NATO için 2027 uyarısı
Strateji belgesinin dışında, ABD yönetiminin Avrupa ülkelerine önemli bir mesaj daha ilettiği öğrenildi. Washington, 2027 yılına kadar NATO’daki sorumluluklarının büyük bölümünü devretmek istediğini Avrupa tarafına bildirdi. Bu mesaj, bu hafta Washington’da Pentagon yetkilileri ile Avrupalı delegasyonlar arasında yapılan toplantılarda iletildi.

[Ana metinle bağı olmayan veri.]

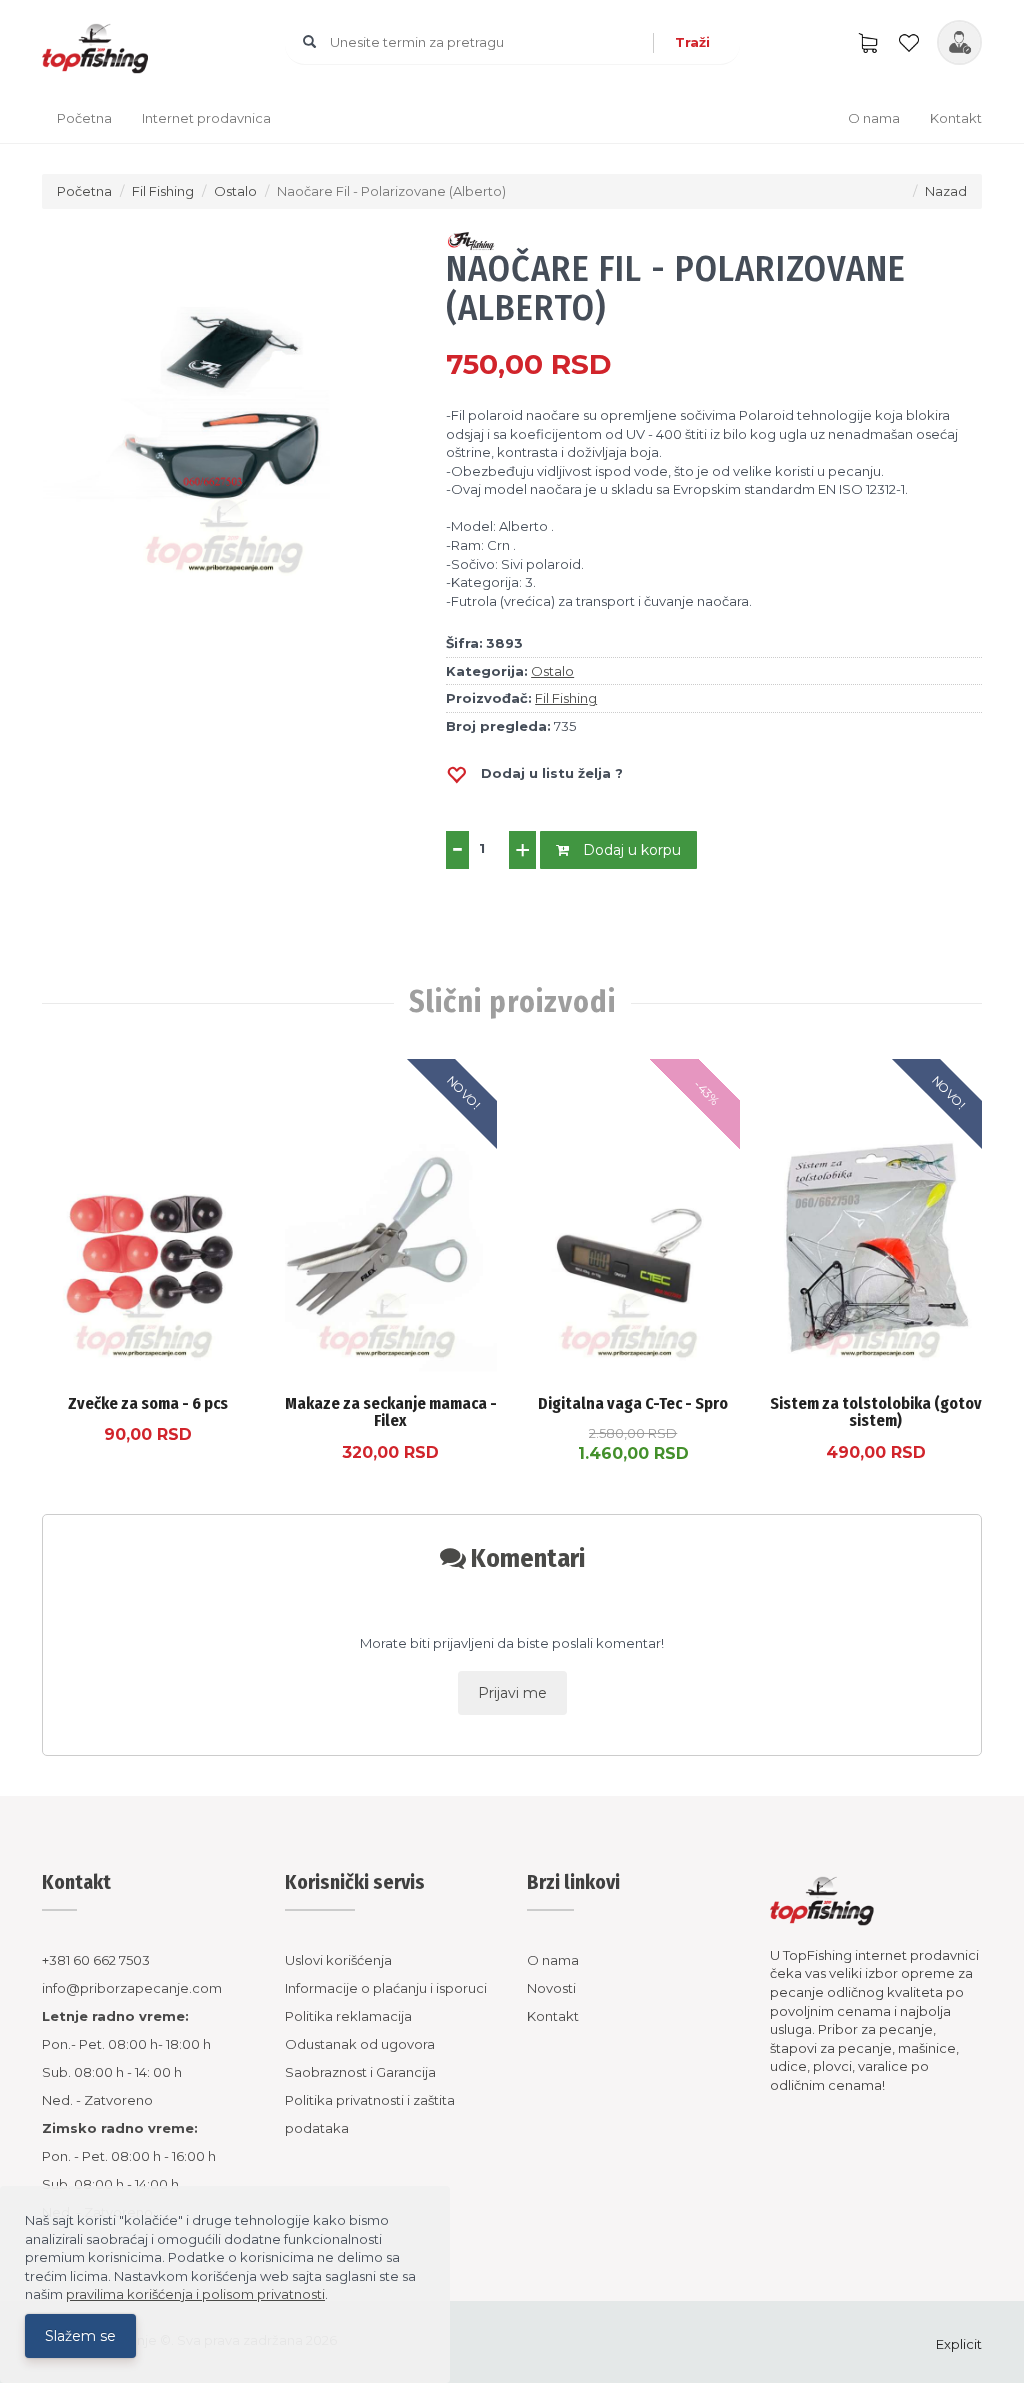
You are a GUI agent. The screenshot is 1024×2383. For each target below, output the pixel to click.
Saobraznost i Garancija (360, 2072)
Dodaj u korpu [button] (630, 850)
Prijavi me (512, 1693)
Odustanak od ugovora (360, 2044)
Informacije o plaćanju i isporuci (386, 1988)
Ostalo (235, 191)
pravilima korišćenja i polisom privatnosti (195, 2294)
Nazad (946, 191)
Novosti (551, 1988)
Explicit (959, 2344)
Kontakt (956, 118)
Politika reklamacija (348, 2016)
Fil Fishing (163, 191)
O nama (874, 118)
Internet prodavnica (206, 118)
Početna (84, 118)
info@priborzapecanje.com (132, 1988)
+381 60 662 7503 (96, 1960)
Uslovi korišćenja (338, 1960)
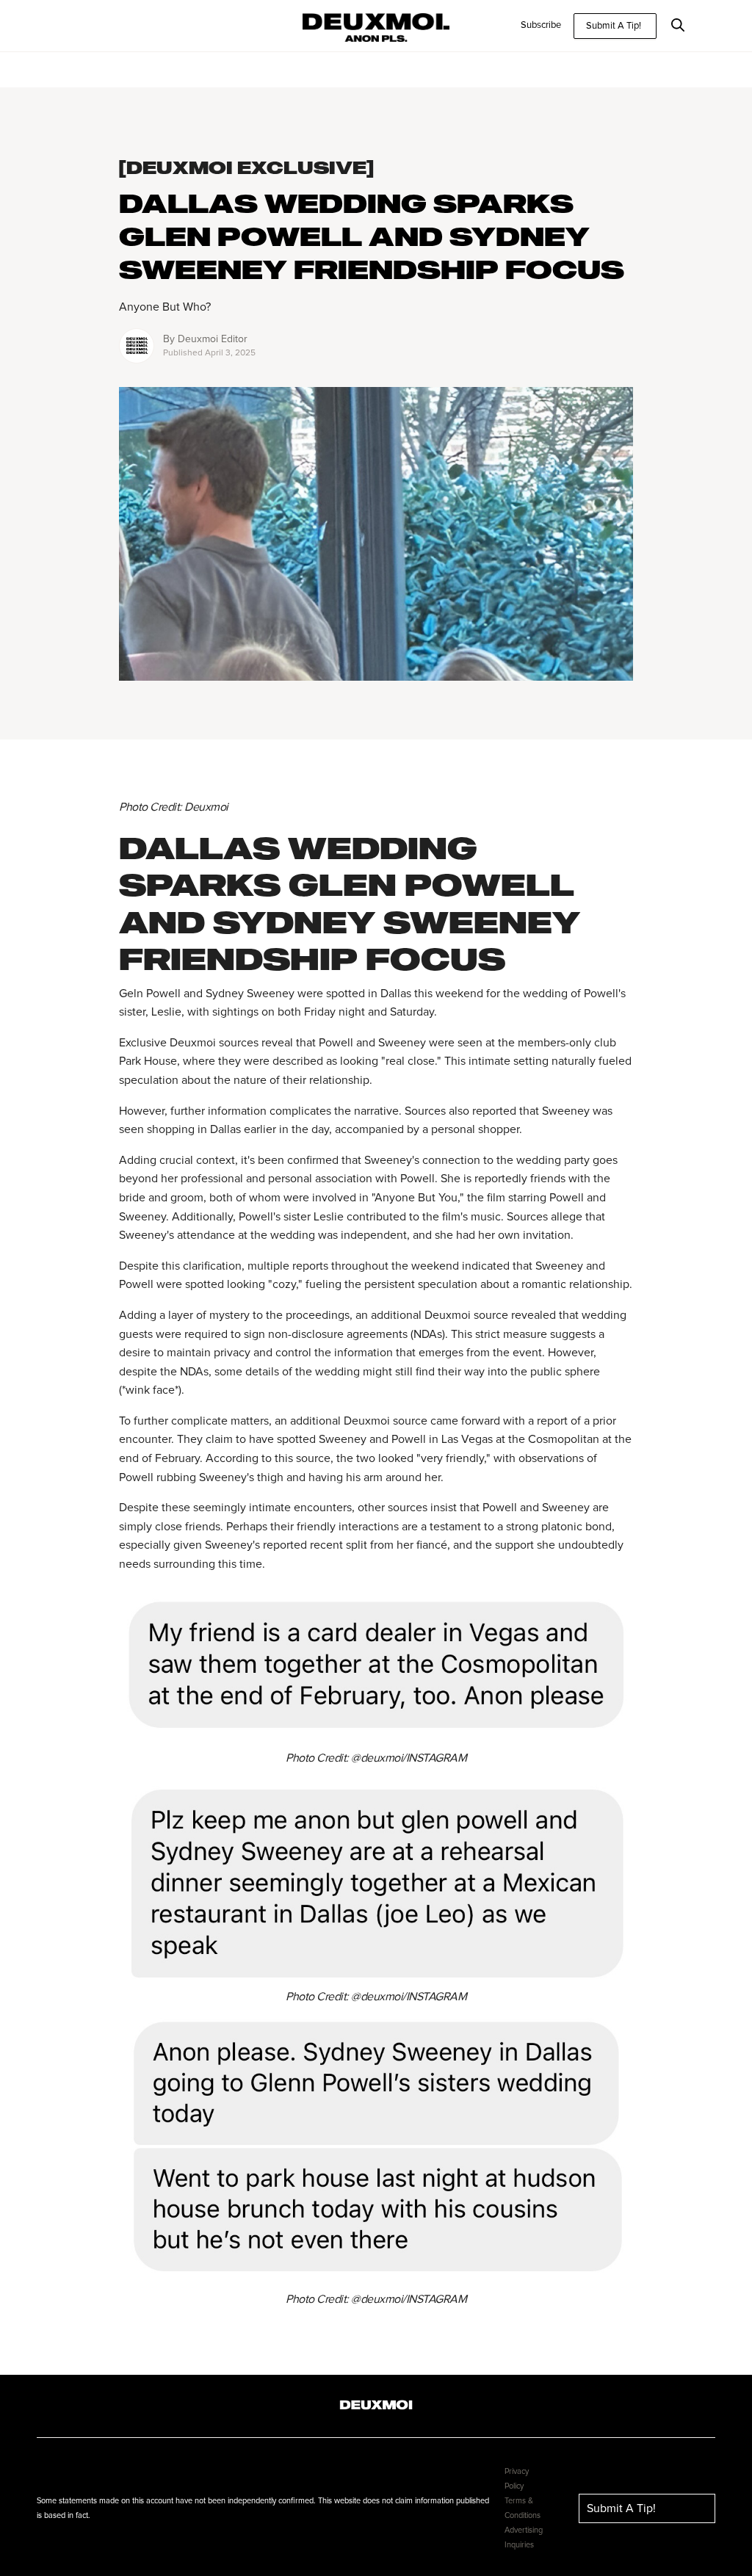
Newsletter (71, 25)
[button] (686, 25)
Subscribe (541, 25)
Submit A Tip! (613, 26)
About (126, 25)
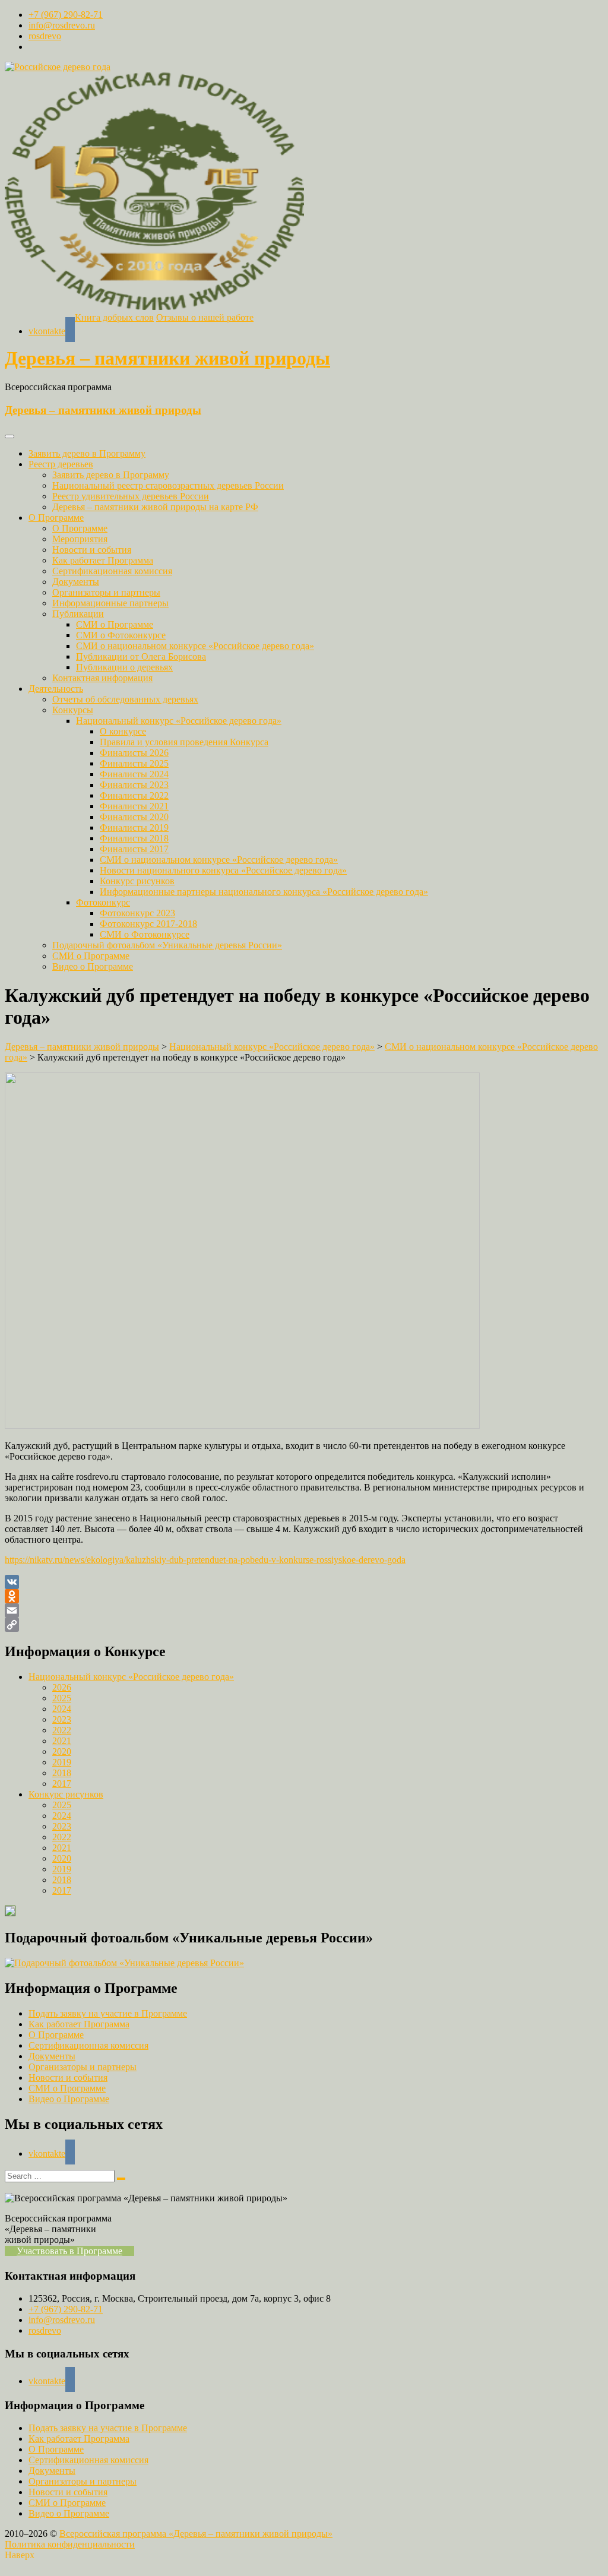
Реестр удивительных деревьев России (130, 496)
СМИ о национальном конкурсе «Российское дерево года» (195, 646)
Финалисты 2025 (134, 763)
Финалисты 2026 (134, 753)
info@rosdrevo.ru (61, 25)
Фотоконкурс (103, 902)
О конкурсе (123, 731)
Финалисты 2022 (134, 795)
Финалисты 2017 (134, 849)
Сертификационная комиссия (112, 571)
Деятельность (55, 688)
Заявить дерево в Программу (86, 453)
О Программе (56, 517)
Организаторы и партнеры (106, 592)
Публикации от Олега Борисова (141, 656)
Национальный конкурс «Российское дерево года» (178, 721)
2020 (61, 1751)
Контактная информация (102, 678)
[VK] (304, 1582)
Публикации (78, 614)
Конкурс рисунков (137, 881)
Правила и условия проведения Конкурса (184, 742)
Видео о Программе (92, 966)
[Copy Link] (304, 1625)
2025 (61, 1698)
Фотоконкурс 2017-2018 (148, 924)
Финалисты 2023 (134, 785)
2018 (61, 1773)
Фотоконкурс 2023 (137, 913)
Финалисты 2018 (134, 838)
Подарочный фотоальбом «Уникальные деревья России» (167, 945)
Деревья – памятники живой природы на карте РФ (155, 507)
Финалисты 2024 (134, 774)
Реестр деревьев (60, 464)
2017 (61, 1783)
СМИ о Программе (114, 624)
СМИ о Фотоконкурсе (121, 635)
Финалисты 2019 (134, 827)
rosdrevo (44, 36)
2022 (61, 1730)
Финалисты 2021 (134, 806)
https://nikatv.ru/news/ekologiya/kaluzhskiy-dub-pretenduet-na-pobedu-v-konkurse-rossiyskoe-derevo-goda (205, 1560)
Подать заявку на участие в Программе (107, 2013)
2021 (61, 1741)
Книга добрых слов (114, 317)
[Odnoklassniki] (304, 1596)
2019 (61, 1762)
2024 (61, 1709)
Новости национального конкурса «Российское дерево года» (223, 870)
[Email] (304, 1610)
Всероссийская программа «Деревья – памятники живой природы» (195, 2533)
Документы (75, 582)
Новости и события (91, 550)
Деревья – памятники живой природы (167, 358)
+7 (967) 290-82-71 (65, 15)
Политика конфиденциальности (70, 2544)
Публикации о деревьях (124, 667)
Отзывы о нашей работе (205, 317)
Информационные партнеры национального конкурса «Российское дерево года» (264, 892)
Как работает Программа (102, 560)
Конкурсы (72, 710)
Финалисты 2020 (134, 817)
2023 (61, 1719)
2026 (61, 1687)
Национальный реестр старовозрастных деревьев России (168, 485)
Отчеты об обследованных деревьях (125, 699)
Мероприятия (79, 539)
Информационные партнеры (110, 603)
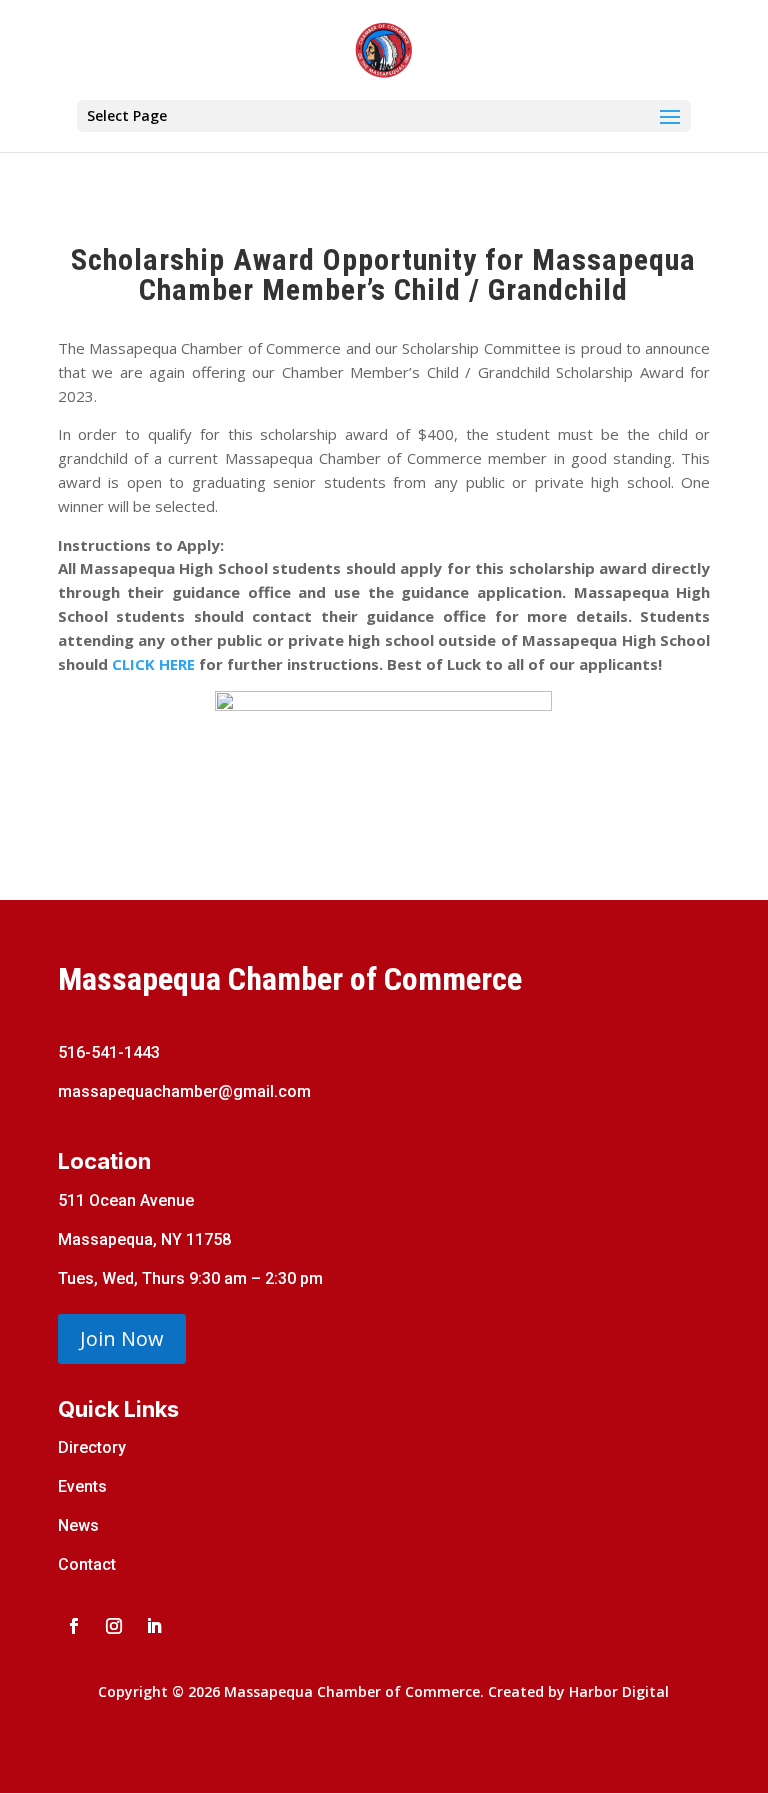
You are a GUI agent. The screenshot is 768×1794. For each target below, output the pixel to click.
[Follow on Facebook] (74, 1626)
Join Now (122, 1338)
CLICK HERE (153, 664)
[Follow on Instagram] (114, 1626)
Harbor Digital (619, 1691)
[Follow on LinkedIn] (154, 1626)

Amerikalı yetkililerin, Avrupa ülkelerinin savunma kapasitesini artırmak için atılan adımlardan memnun olmadığını muhataplarına aktardığı kaydedildi. Ayrıca, Avrupalıların ittifakın konvansiyonel savunma yetkinliğini 2027’ye kadar üstlenecek adımları atmaması durumunda ABD’nin NATO’nun savunma koordinasyon mekanizmalarına katılmayı durdurabileceği uyarısında bulunduğu bildirildi.
Belgede Türkiye vurgusu
Strateji metninde Türkiye’ye ilişkin değerlendirmeler de yer aldı. Suriye’nin potansiyel bir sorun olmaya devam ettiği belirtilirken, ülkenin Arap ülkeleri, İsrail ve Türkiye’nin desteğiyle istikrar kazanabileceği ve böylece bölgede “ayrılmaz ve olumlu bir aktör” olarak hak ettiği yeri yeniden alabileceği ifade edildi.